While you are probably right that nat-multiplication is dispensable, I do think that there should be the instances that you mention. In fact, Lean does not complain with

instance {S : Type*} [add_comm_monoid S] : semimodule  S := by apply_instance

this means that the instance is already there, right?
(Sorry for the silly confirmation, I am still skeptical about my correct usage of instances.)

Eric Wieser (Mar 16 2021 at 14:26):

We're talking about submodules not semimodules, so instances aren't relevant here ;)

Damiano Testa (Mar 16 2021 at 14:28):

Ah, semimodule A B is the type of all A subsemimodules of the A-semimodule B? If this is so, then I can see why what I wrote above is not conclusive.
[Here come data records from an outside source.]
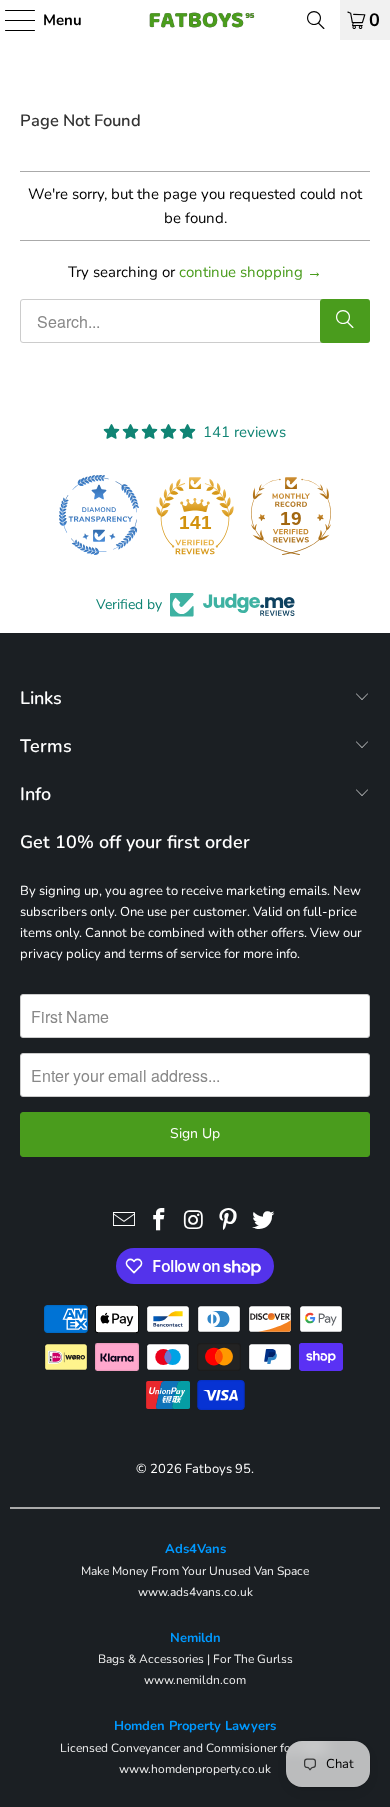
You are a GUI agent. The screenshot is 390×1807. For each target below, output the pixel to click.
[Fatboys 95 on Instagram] (194, 1221)
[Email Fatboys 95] (125, 1221)
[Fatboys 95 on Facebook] (159, 1221)
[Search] (316, 20)
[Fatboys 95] (195, 20)
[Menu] (10, 20)
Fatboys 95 (218, 1469)
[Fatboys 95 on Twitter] (264, 1221)
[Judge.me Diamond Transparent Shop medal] (99, 515)
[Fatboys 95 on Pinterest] (229, 1221)
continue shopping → (250, 272)
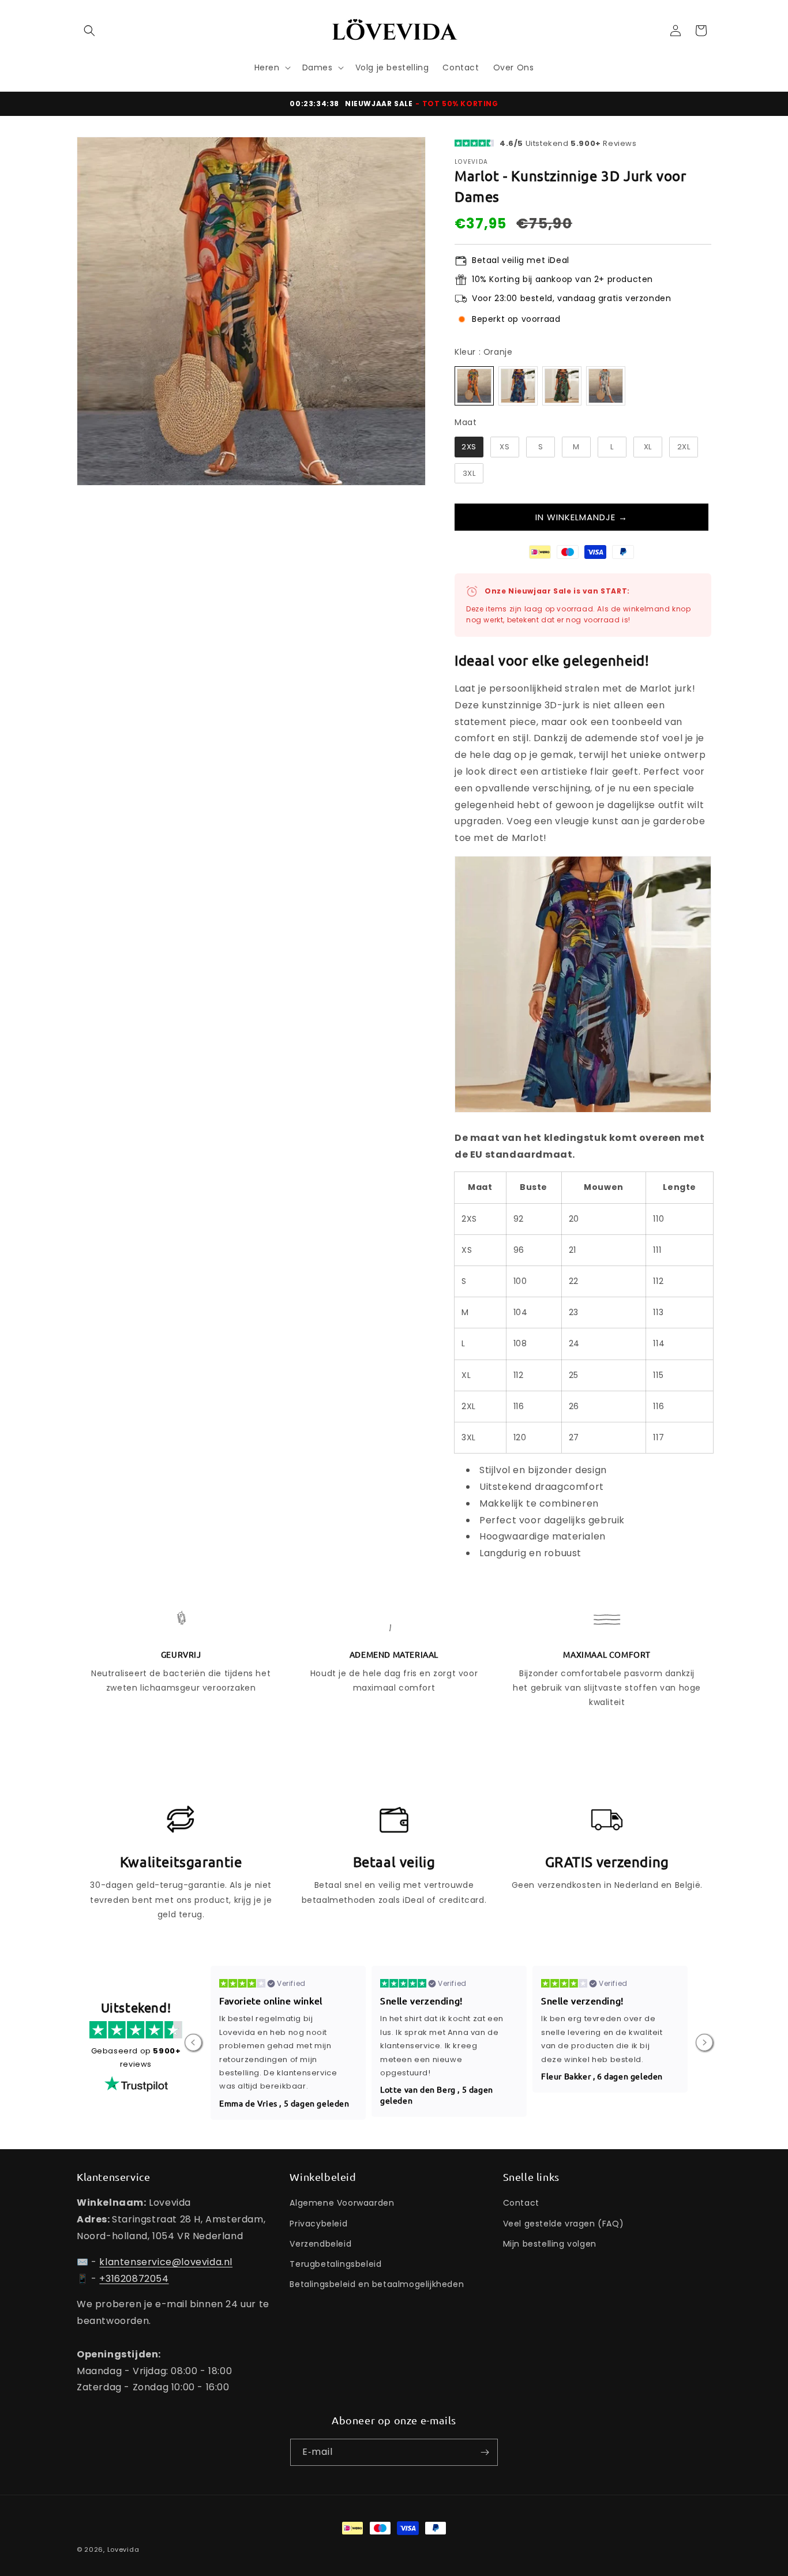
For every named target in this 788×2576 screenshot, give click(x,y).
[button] (89, 30)
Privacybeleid (318, 2223)
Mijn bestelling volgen (549, 2244)
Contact (521, 2203)
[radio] (474, 385)
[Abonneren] (484, 2452)
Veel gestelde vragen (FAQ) (563, 2223)
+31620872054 (133, 2278)
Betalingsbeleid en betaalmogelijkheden (377, 2284)
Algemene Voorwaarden (342, 2203)
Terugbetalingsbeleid (335, 2264)
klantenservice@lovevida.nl (165, 2262)
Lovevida (123, 2549)
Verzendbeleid (320, 2244)
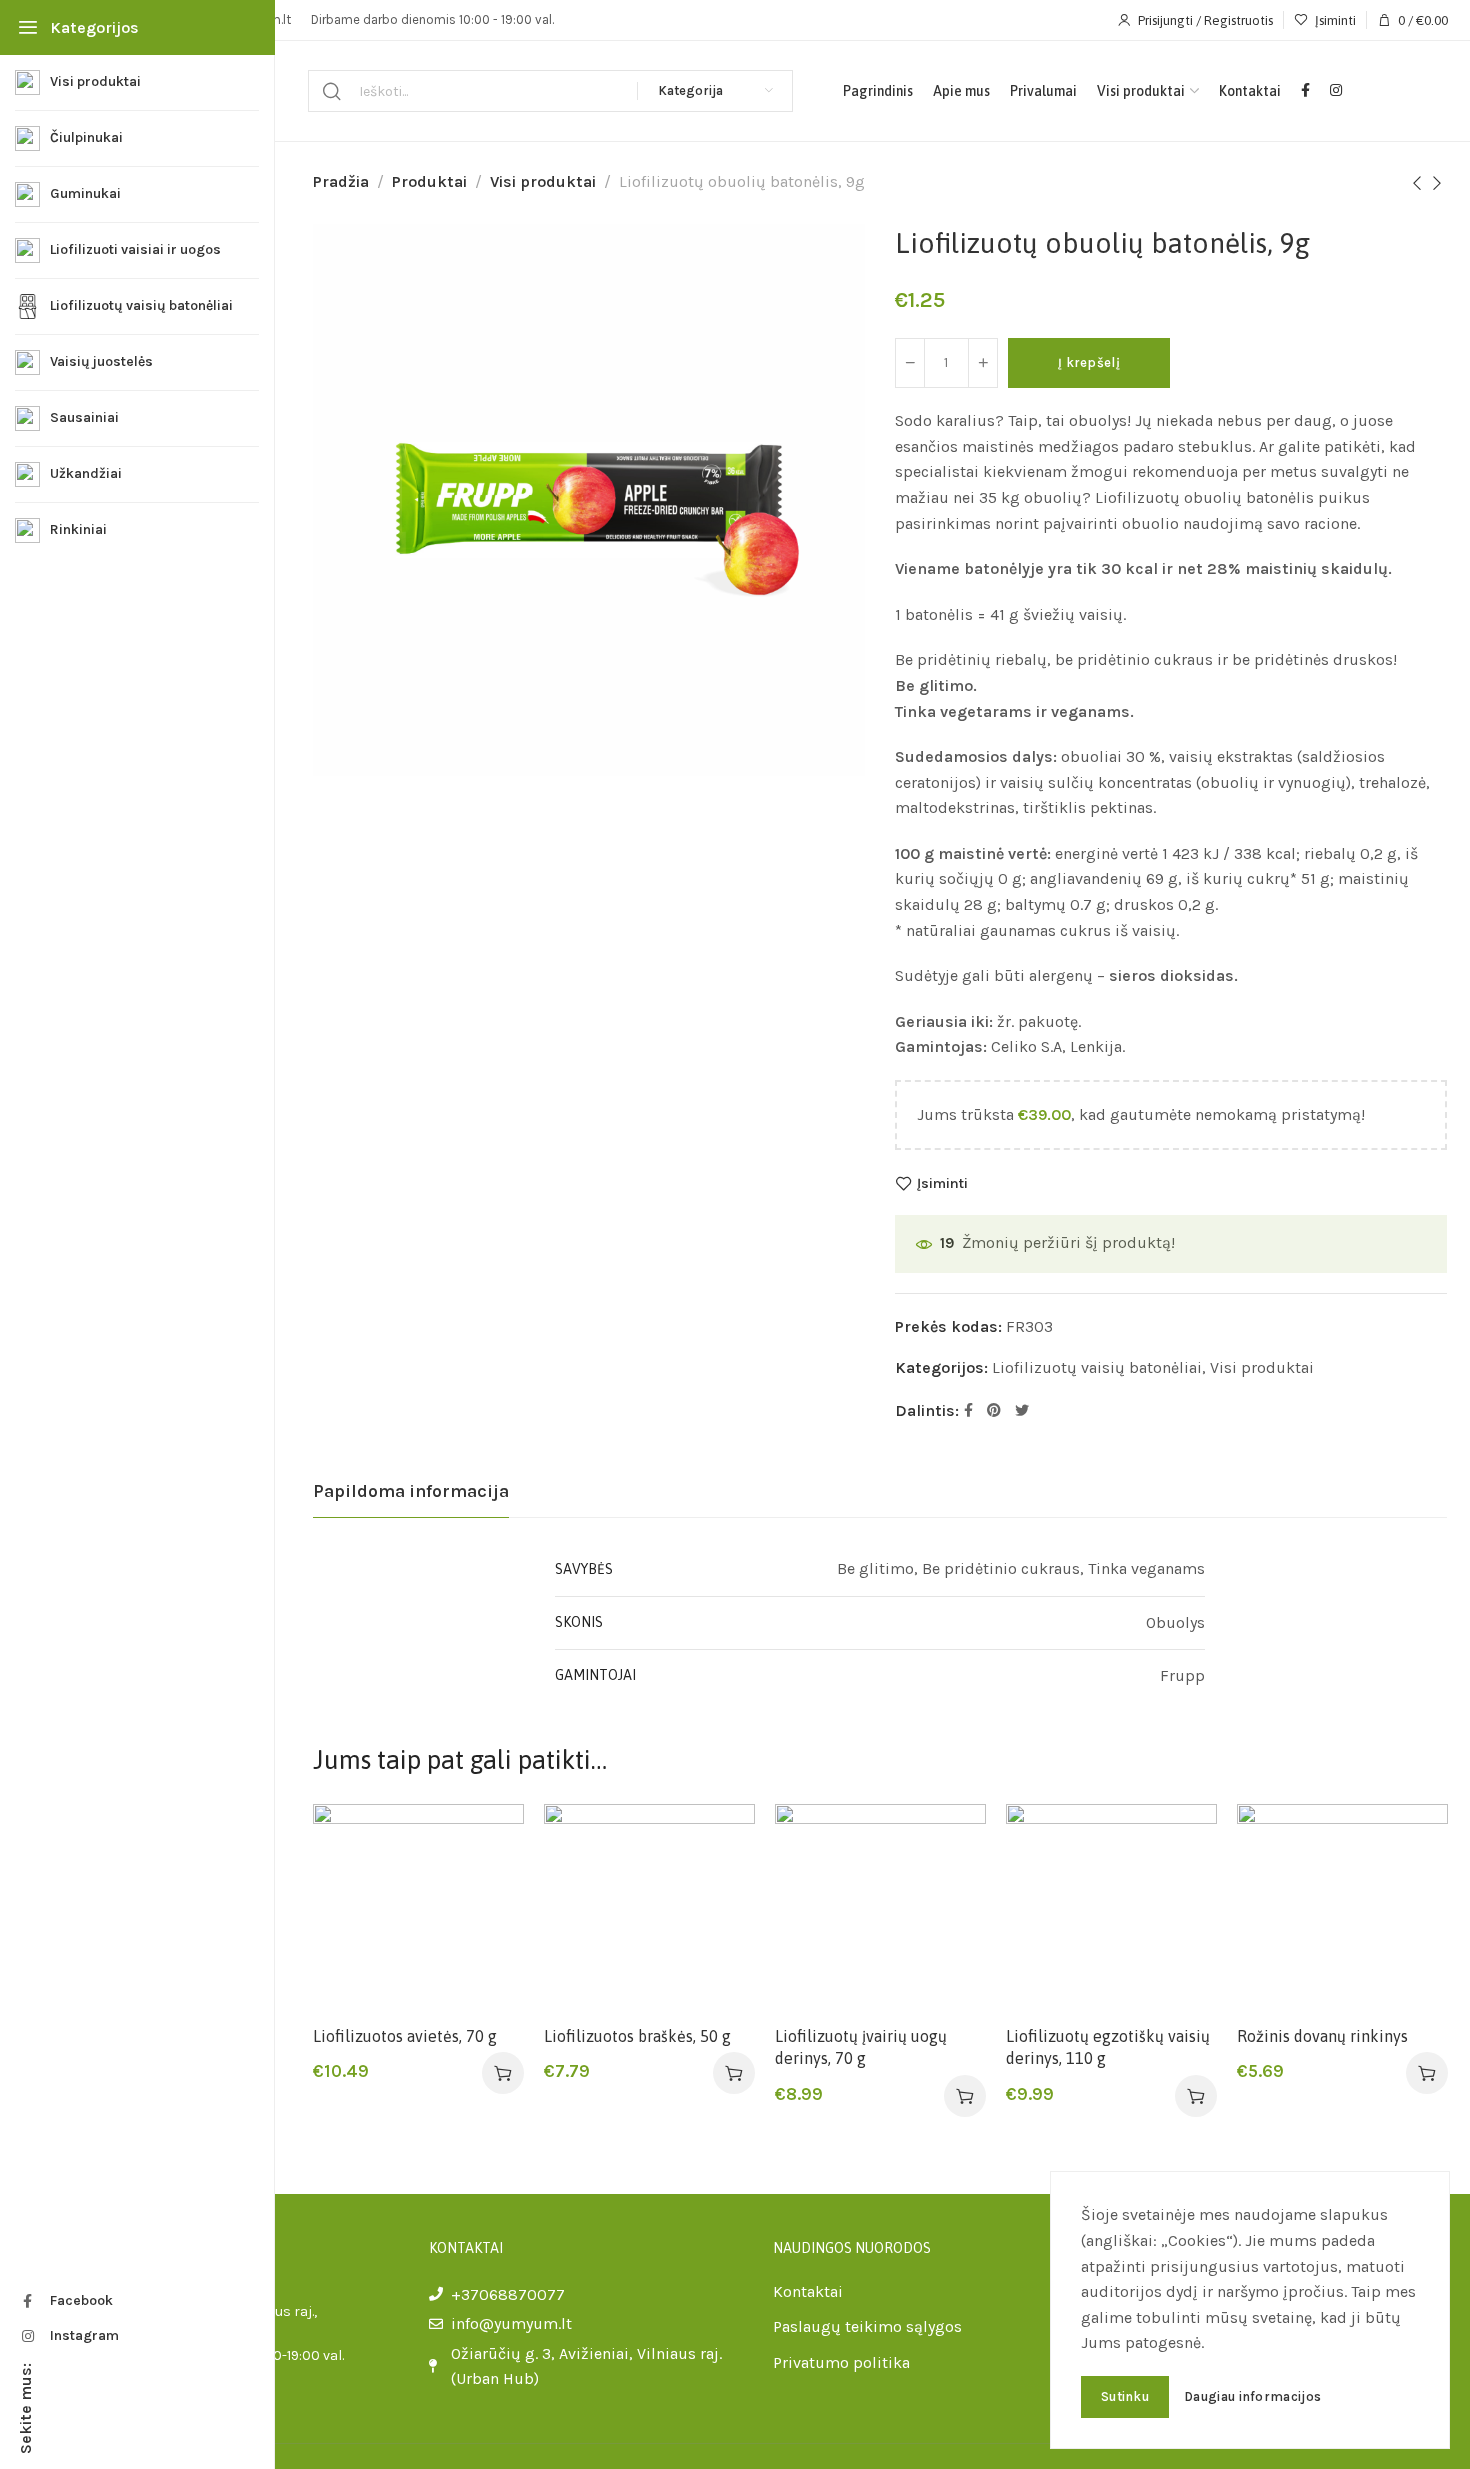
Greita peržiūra (487, 1888)
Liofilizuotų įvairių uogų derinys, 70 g (861, 2047)
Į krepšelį (1089, 362)
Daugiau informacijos (1252, 2396)
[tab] (411, 1492)
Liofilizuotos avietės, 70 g (405, 2036)
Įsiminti (942, 1183)
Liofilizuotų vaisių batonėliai (1097, 1367)
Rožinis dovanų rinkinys (1322, 2036)
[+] (983, 363)
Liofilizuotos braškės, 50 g (637, 2036)
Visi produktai (543, 181)
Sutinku (1125, 2396)
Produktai (429, 181)
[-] (910, 363)
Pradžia (341, 181)
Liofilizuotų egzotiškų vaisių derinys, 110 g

I also do not understand why lean likes it...

Damiano Testa (Mar 16 2021 at 14:31):

Does this make more sense, then?

def sus {S : Type*} [add_comm_monoid S] : submodule  S :=
{ carrier := set.univ,
  zero_mem' := set.mem_univ _,
  add_mem' := λ a b, is_add_submonoid.add_mem,
  smul_mem' := λ a b hb, set.mem_univ (a  b) }

Eric Wieser (Mar 16 2021 at 14:35):

I mean, that's just , which isn't really interesting

import linear_algebra.basic
example {S : Type*} [add_comm_monoid S] : submodule  S := 

Eric Wieser (Mar 16 2021 at 14:38):

Eric Wieser said:

We probably ought to have add_submonoid.to_nat_submodule and add_subgroup.to_int_submodule definitions somewhere

To be clear, what I'm describing here is

def add_submonoid.to_nat_submodule {S : Type*} [add_comm_monoid S] (s : add_submonoid S) : submodule  S :=
{ smul_mem' := λ n x hx, begin
    induction n,
    { rw zero_smul, exact s.zero_mem},
    { rw [nat.succ_eq_add_one, add_smul, one_smul], exact s.add_mem n_ih hx },
  end,
  ..s}

Damiano Testa (Mar 16 2021 at 14:44):

I get it now: in my mind, the distinction between the full add_comm_monoid and an add_submonoid of it were not separated, since, thinking about it in Lean term, I was already applying the coercion to simply reduce to the top element.

Thanks for spelling out this example!